Show every line of the items below that contains the word "screenshot", copying each one in full. Case counts.

┌──

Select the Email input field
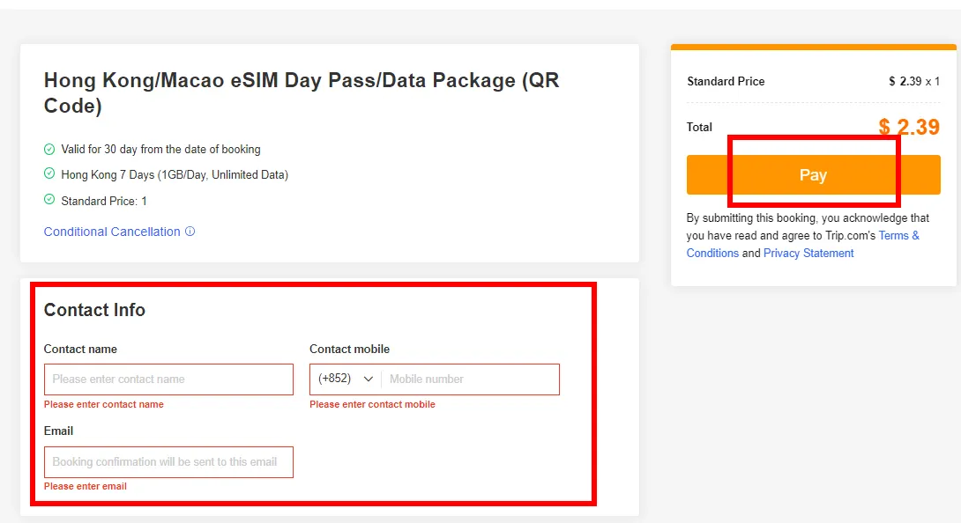961x523 pixels. pos(168,461)
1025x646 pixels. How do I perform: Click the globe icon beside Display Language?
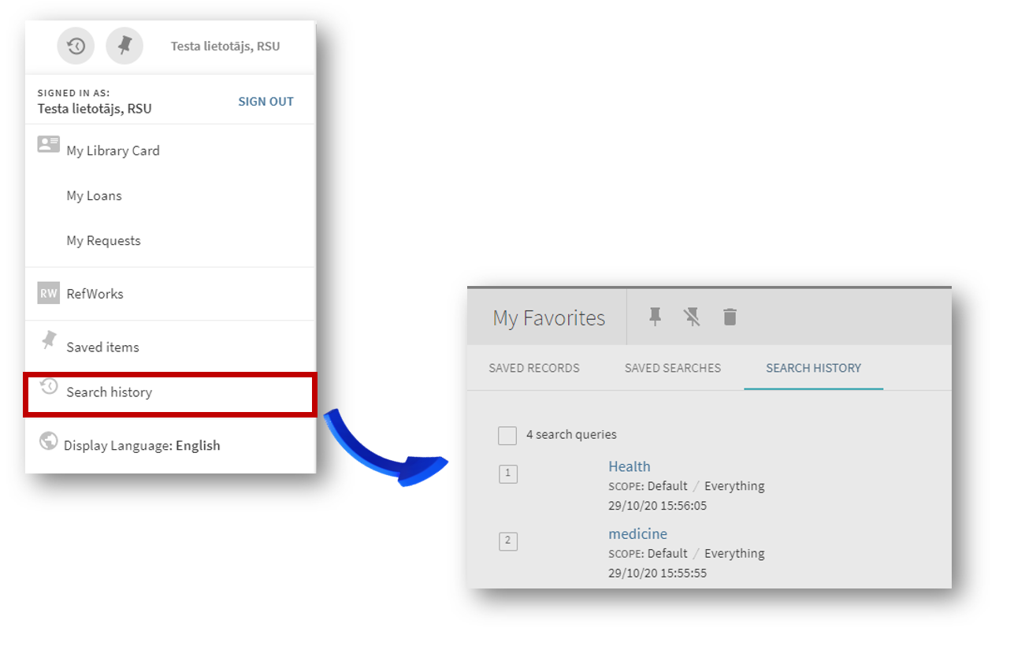coord(48,441)
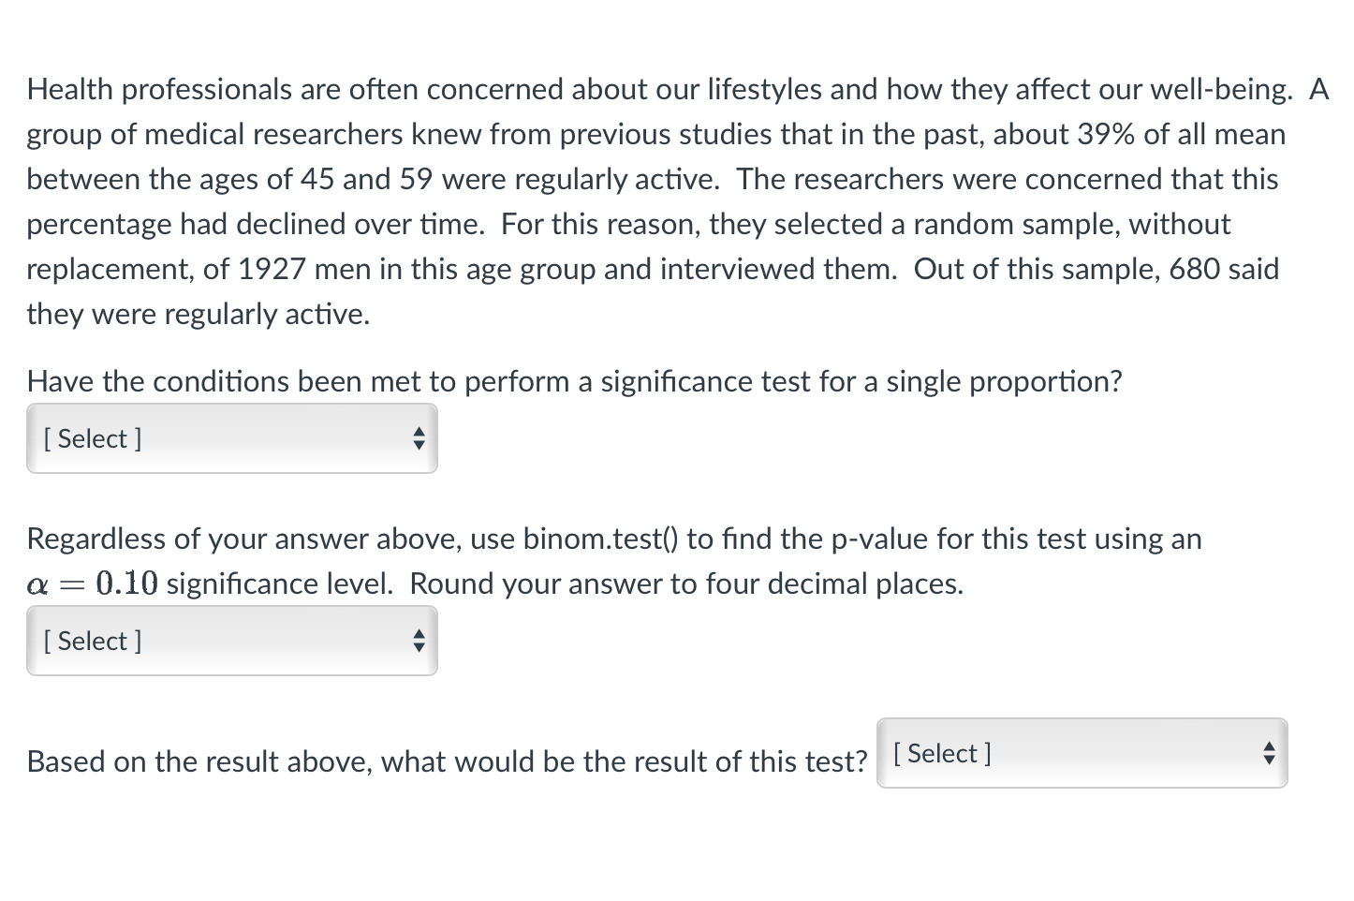Click the words 'significance level' after alpha
Viewport: 1354px width, 901px height.
(x=279, y=583)
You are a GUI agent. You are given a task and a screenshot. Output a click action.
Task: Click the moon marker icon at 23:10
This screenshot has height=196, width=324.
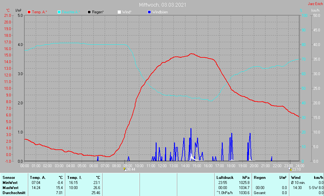(290, 169)
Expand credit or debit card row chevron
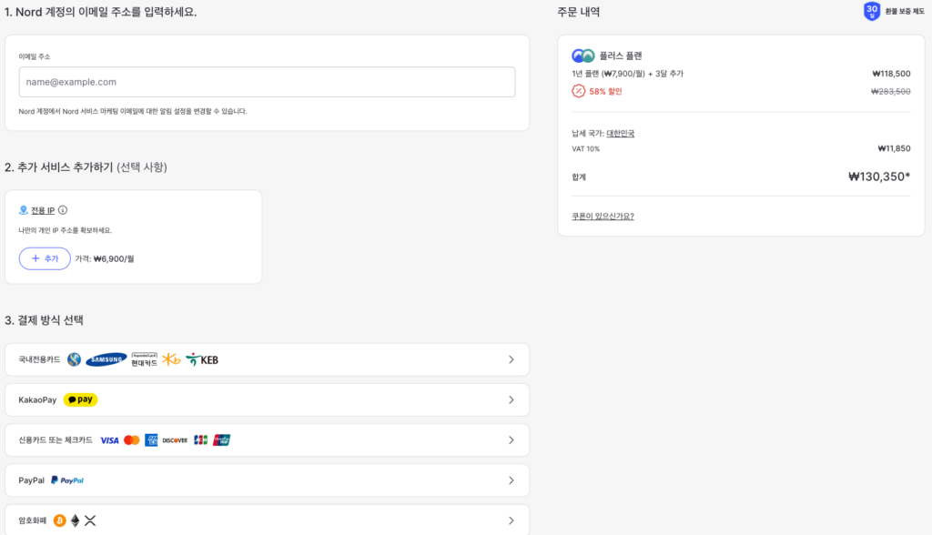 pos(511,439)
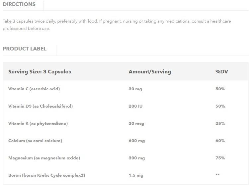Select the Magnesium (as magnesium oxide) label
The image size is (249, 185).
(x=44, y=158)

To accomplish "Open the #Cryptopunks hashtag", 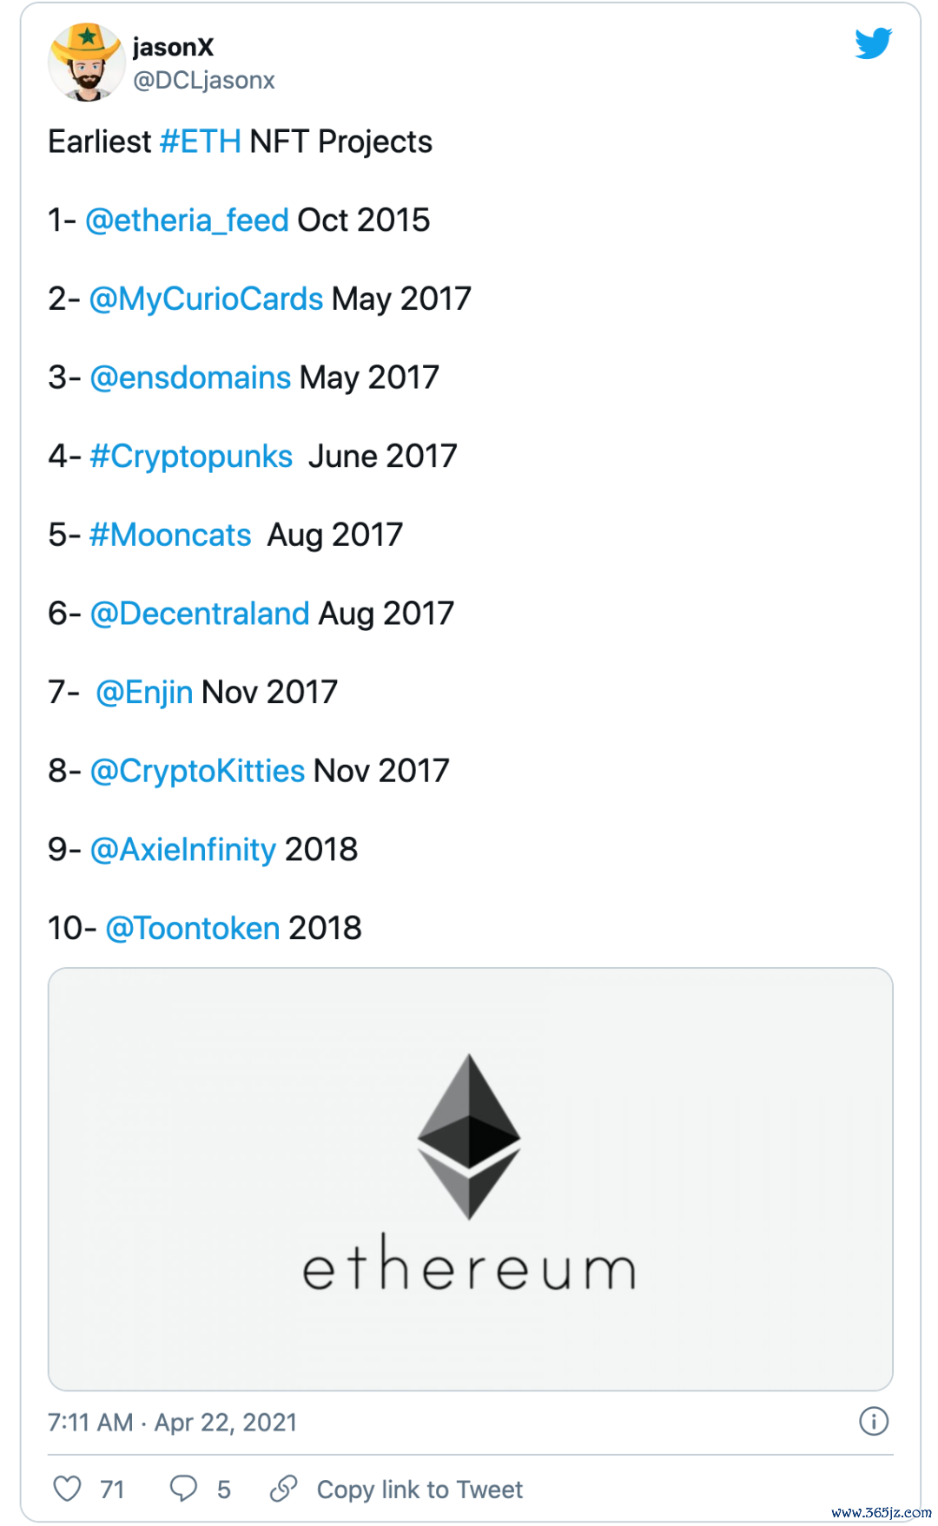I will 191,455.
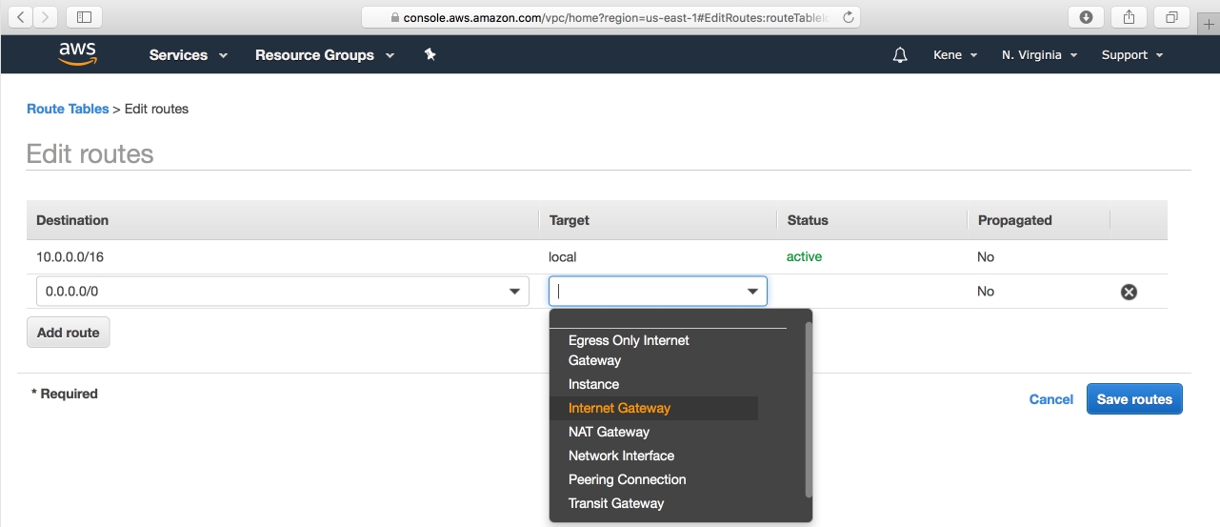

└──

▶ [Exercise output]
You are a GUI agent. You are given a task and a screenshot. Output a click action.
This screenshot has height=196, width=324.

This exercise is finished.